Bhopal victims to stop trains from today

Seek adequate compensation from Carbide, Dow Chemical

December 03, 2011 03:17 am | Updated July 29, 2016 10:27 am IST - Bhopal:

On the eve of the 27th anniversary of the Bhopal gas tragedy, survivors demonstrate in front of a replica of the London Olympic Stadium in the Madhya Pradesh capital in protest against the choice of Dow Chemical as sustainability partner of the 2012 Olympics.  Photo: A.M.Faruqui

On the eve of the 27th anniversary of the Bhopal gas tragedy, survivors demonstrate in front of a replica of the London Olympic Stadium in the Madhya Pradesh capital in protest against the choice of Dow Chemical as sustainability partner of the 2012 Olympics. Photo: A.M.Faruqui

On the 27th anniversary of the Bhopal gas tragedy on Saturday, victims and survivors, still waiting for relief, will register their protest by launching an indefinite rail roko andolan (stop trains).

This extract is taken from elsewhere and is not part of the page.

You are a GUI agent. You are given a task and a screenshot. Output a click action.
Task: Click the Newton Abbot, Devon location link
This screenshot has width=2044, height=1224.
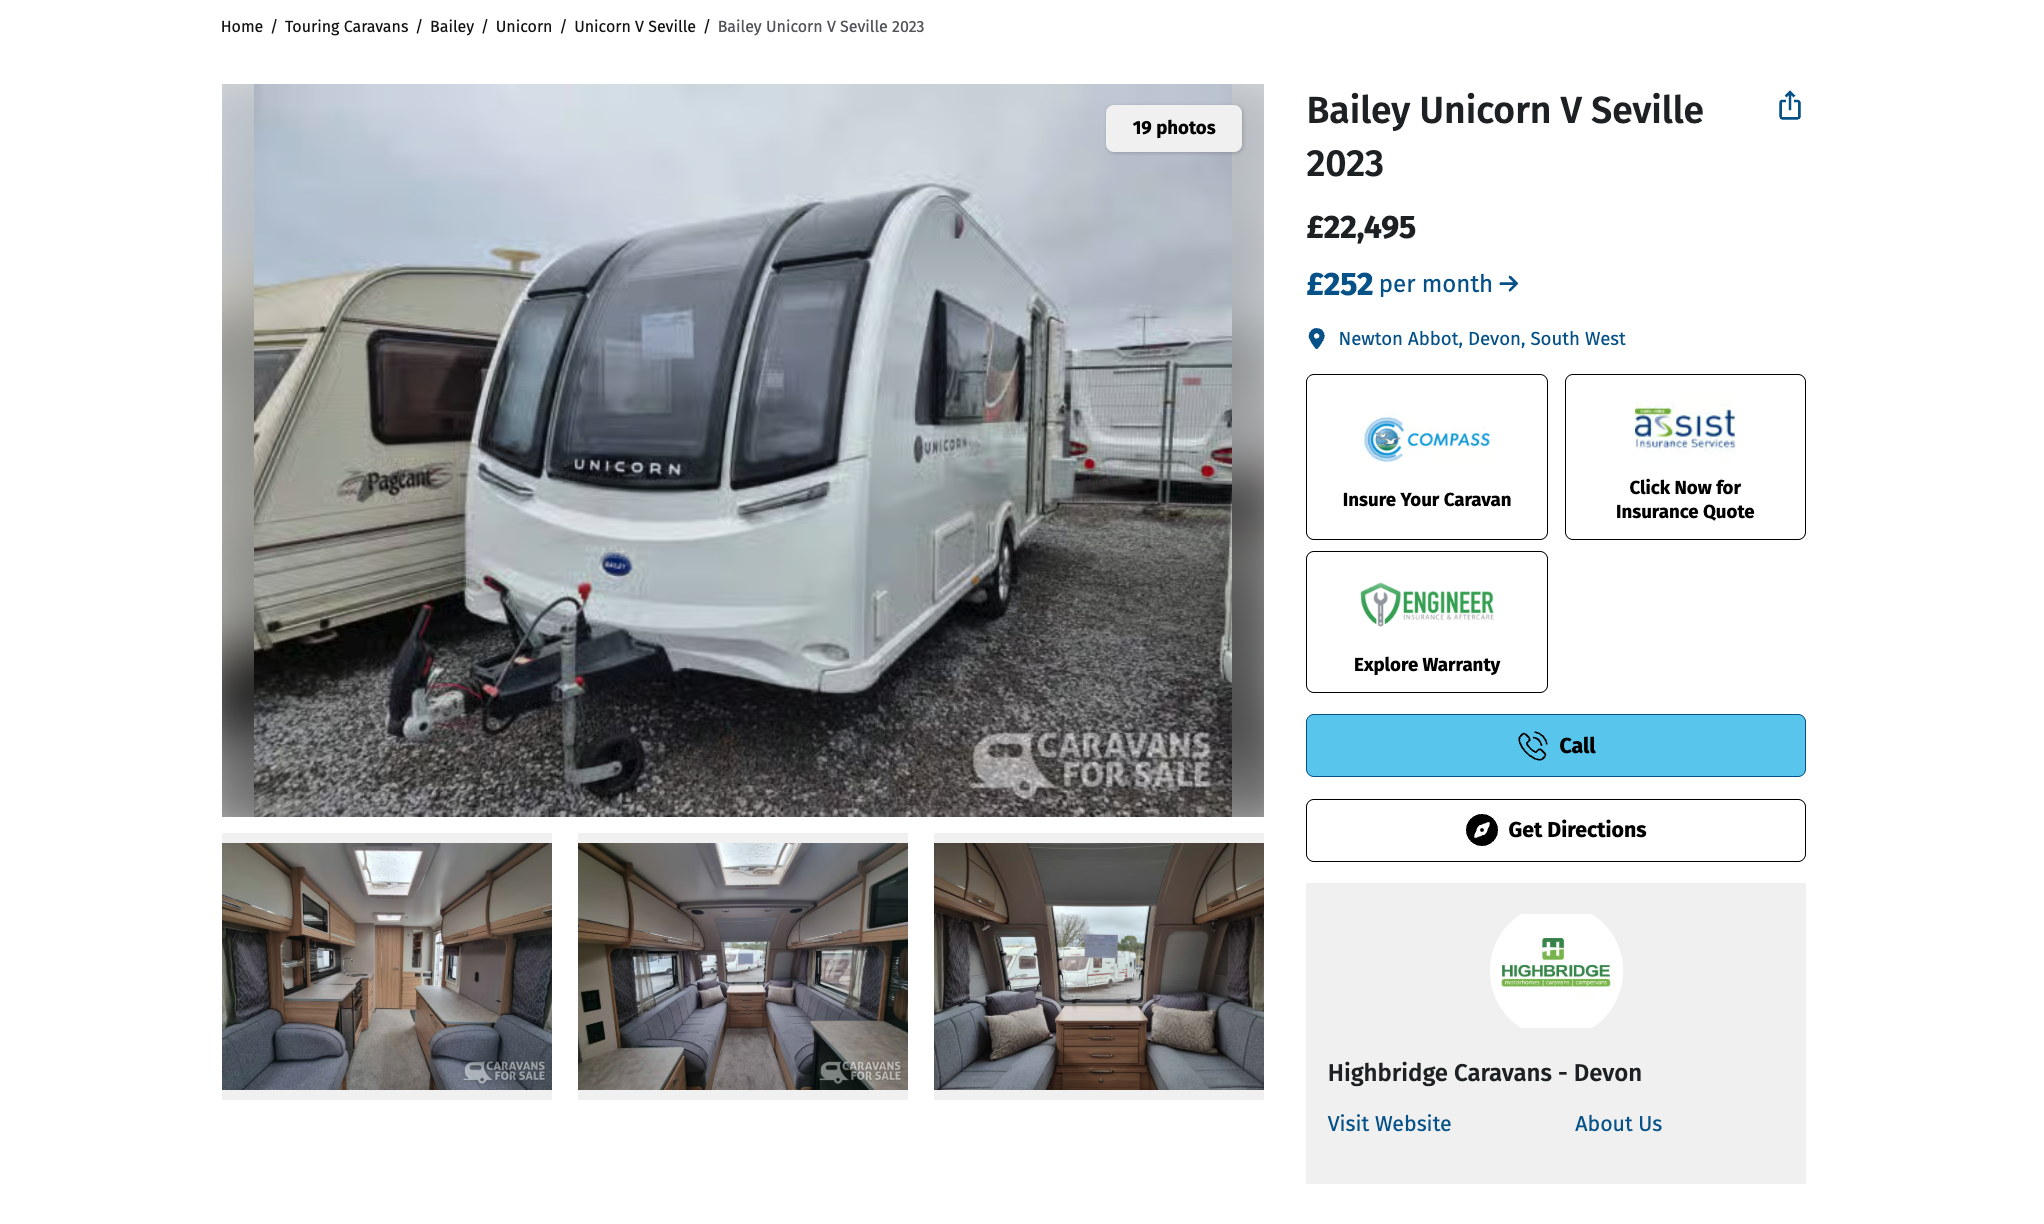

“On December 3, please don't travel by train. Change your reservations now. We are sorry to cause you inconvenience but stopping the trains is the only effective way we can think of to get our urgent and important message through to the Prime Minister and the government,” read a notice on the Bhopal.net website, which is endorsed by five survivor organisations.

According to Bhopal Group for Information and Action member Rachna Dhingra: “We have been trying to talk to the government about this issue for a year without any resolution and all other modes of protest seem to have had little impact on the government.”

Adequate compensation

The victims' major demand is adequate compensation from Union Carbide Corporation and The Dow Chemical Company — the compensation which was “denied to us because the government sold us out in 1989 and let the corporation walk away; also, last year's curative petition filed by the government massively downplays the number of deaths and the severity of injuries.”

Members of another organisation of survivors, the Bhopal Gas Peedit Mahila Udyog Sangathan (BGPMUS), will stage a sit-in in front of the official residence of Madhya Pradesh Chief Minister Shivraj Singh Chauhan to press the demand for “setting things right” at the Bhopal Memorial Hospital and Research Centre (BMHRC).

“The BMHRC refuses dialysis to patients with total renal failure after the first month, and private clinics are neither safe nor affordable to the poor patients,” says Abdul Jabbar, one of the first-generation victims and convener of the BGPMUS.